The results from the present study are of great interest from a physiological, pathological, and pharmacological point of view. The NO/cGMP vasodilator pathway is a key player determining pulmonary vascular tone (Barnes & Liu, 1995). In fact, impairment of this classic pathway at any level is known to importantly contribute to the pathophysiology of PH (Klinger & Kadowitz, 2017; Schermuly et al., 2011). Detrimental effects of vascular Kv7 loss have been reported in experimental models of essential hypertension (Barrese et al., 2018; Carr et al., 2016; Jepps et al., 2011) and diabetes (Morales‐Cano et al., 2015, 2016). Likewise, several studies suggest that Kv7 channels may also be impaired in murine models of PH (Morales‐Cano et al., 2014; Morecroft, Murray, Nilsen, Gurney, & MacLean, 2009; Sedivy et al., 2015). It is therefore likely that the impairment of Kv7 channels in the pulmonary circulation could have detrimental consequences associated with an altered response to the NO/cGMP pathway. Interestingly, KCNQ5, which encodes for Kv7.5 channels, has been shown to be significantly down‐regulated in a model of congenital diaphragmatic hernia (Zimmer, Takahashi, Hofmann, & Puri, 2017), a cause of PH in which the therapeutic response to inhaled NO is very poor (Neonatal Inhaled Nitric Oxide Study Group, 1997; Putnam et al., 2016). Finally, our study is of great pharmacological significance since it identifies a novel mechanism by which riociguat, a drug approved for the treatment of pulmonary arterial hypertension and chronic thromboembolic PH, may exert, at least partly, its therapeutic effect. Likewise, this mechanism is expected to contribute to the pulmonary vascular effects of other drugs activating this pathway such as PDE5 inhibitors (sildenafil or tadalafil).
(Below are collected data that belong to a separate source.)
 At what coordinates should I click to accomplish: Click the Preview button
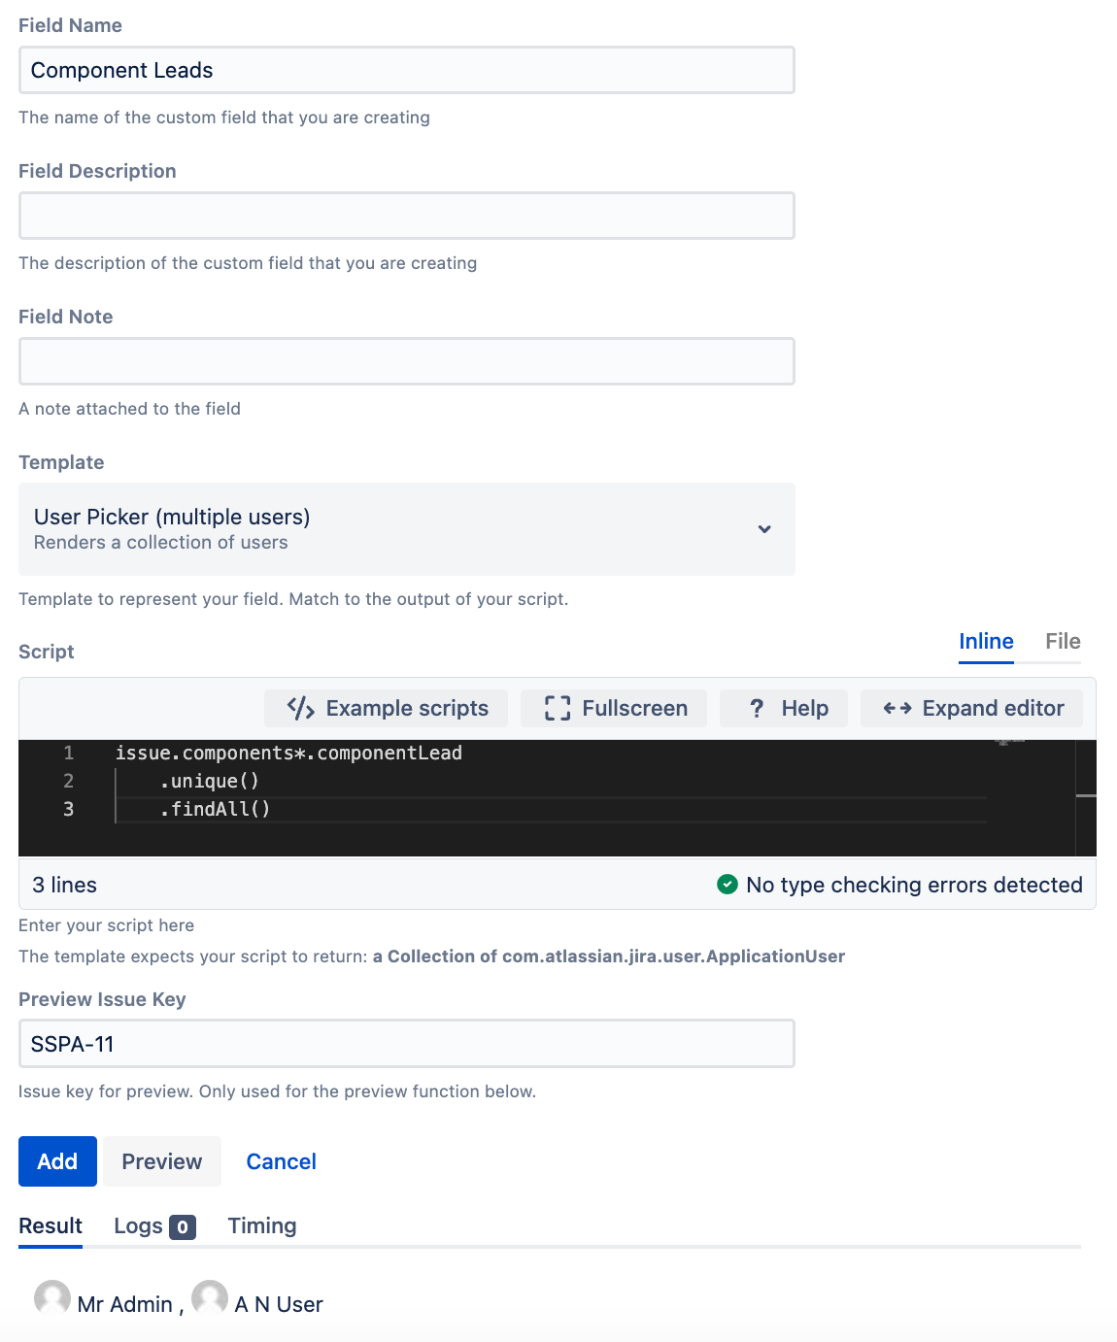point(162,1161)
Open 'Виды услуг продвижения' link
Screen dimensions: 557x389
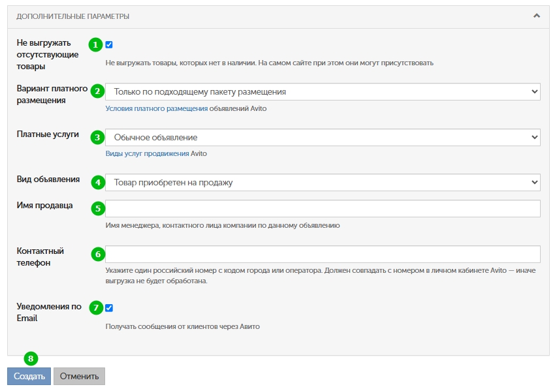(x=147, y=153)
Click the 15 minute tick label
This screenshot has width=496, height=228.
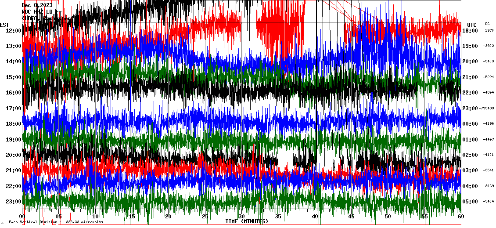pos(132,217)
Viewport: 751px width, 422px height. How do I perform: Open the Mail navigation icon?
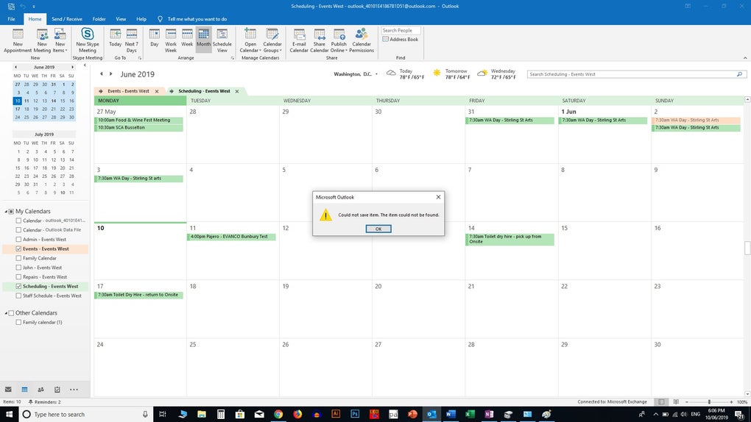tap(8, 390)
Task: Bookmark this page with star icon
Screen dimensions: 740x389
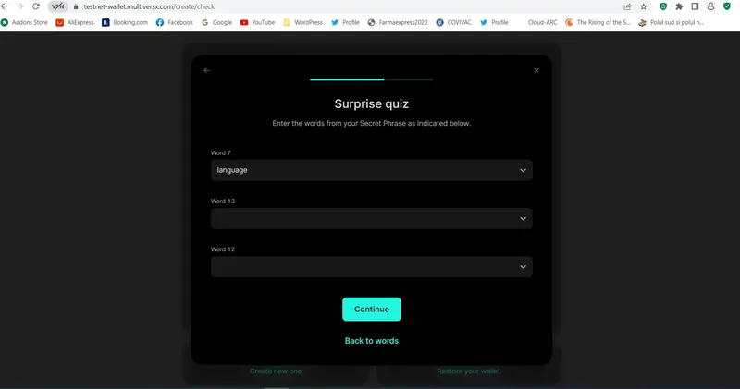Action: tap(644, 6)

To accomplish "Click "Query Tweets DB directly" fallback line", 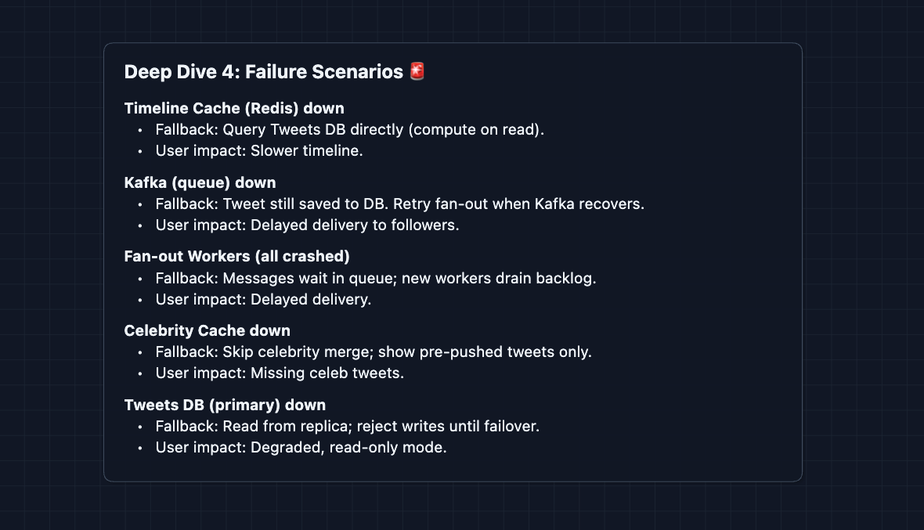I will (x=349, y=130).
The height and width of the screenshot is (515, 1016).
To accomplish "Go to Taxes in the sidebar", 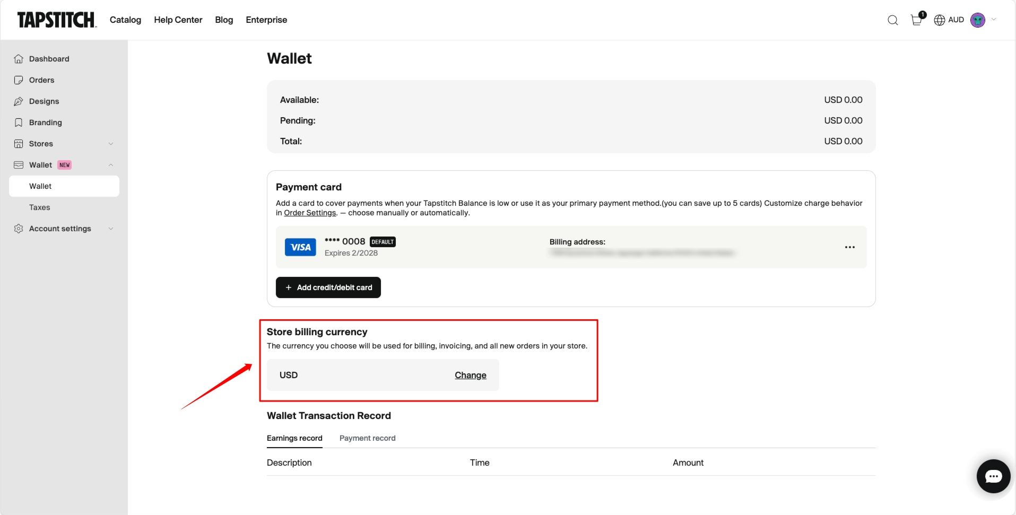I will tap(40, 207).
In summary, our study is the first to show that the stimulation of the NO/cGMP pathway enhances Kv7 currents and induces hyperpolarization in PASMC. Importantly, activation of these channels partly mediates the relaxation induced by NO donors and riociguat. Our study identifies a novel mechanism that may contribute to the therapeutic effect of drugs activating the NO/cGMP pathway indicated for the treatment of PH.

CONFLICT OF INTEREST

The authors declare no conflicts of interest.

AUTHOR CONTRIBUTIONS

A.C. and F.P.‐V. conceived and designed the research. G.M.‐P., J.M.‐S., B.B., T.G., A.D.C., and M.C. performed the experiments. G.M.‐P., J.M.‐S., B.B., T.G, A.D.C., D.M.‐C., M.C., S.E.‐R., and A.C. analysed the data. A.C., F.P.‐V., G.M.‐P., T.G, L.M., and C.V. interpreted the results of the experiments. A.C., G.M.‐P, A.D.C., T.G., and B.B. prepared the figures. A.C. drafted the manuscript. A.C., G.M.‐P., T.G., L.M., C.V., and F.P.‐V. edited and revised the manuscript. All authors approved the final version of the manuscript.
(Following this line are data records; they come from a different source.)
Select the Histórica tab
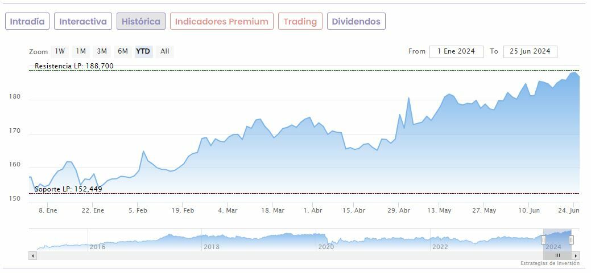Image resolution: width=591 pixels, height=273 pixels. pos(141,22)
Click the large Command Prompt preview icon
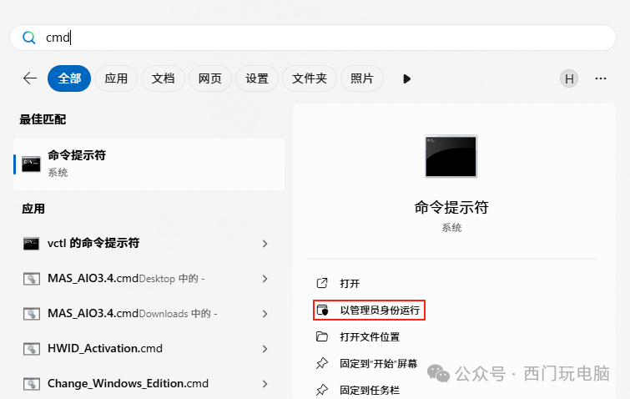The width and height of the screenshot is (630, 399). pos(451,156)
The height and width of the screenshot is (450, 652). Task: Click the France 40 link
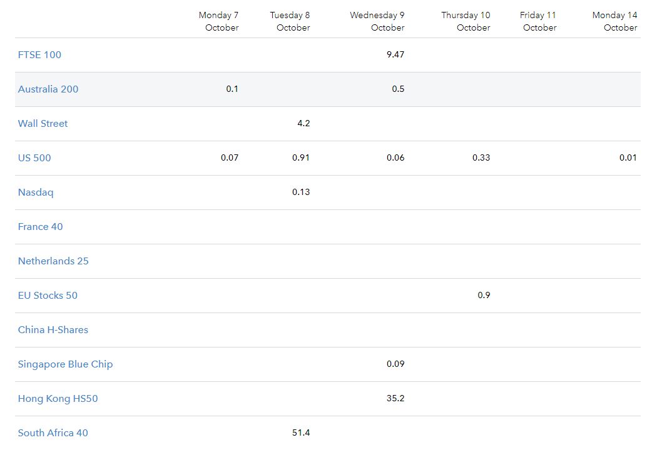pos(40,227)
DECLARATION OF TRANSPARENCY AND SCIENTIFIC RIGOUR

This Declaration acknowledges that this paper adheres to the principles for transparent reporting and scientific rigour of preclinical research as stated in the BJP guidelines for Design & Analysis, and Animal Experimentation, and as recommended by funding agencies, publishers, and other organizations engaged with supporting research.

ACKNOWLEDGEMENTS

This work was funded by Ministerio de Economía y Competitividad grants (SAF2016‐77222R to F.P.‐V. and A.C. and SAF2016‐75021‐R to C.V. and T.G.), the Cardiovascular Medical Research and Education Fund (A.C.), Fundación Contra la Hipertensión Pulmonar‐EMPATHY, Comunidad de Madrid (B2017/BMD‐3727 to A.C. and L.M.), and Instituto de Salud Carlos III (PI15/01100 to L.M. and CB/11/00222 to C.V.) with funds from the European Union (Fondo Europeo de Desarrollo Regional FEDER). G.M.‐P., M.C., and S.E.‐R. are supported by CIBERES, Universidad Complutense and FPU grants. We thank Alba Vera‐Zambrano and Maria Baena‐Nuevo for their excellent technical assistance in electrophysiological experiments involving Kv7.5 channels.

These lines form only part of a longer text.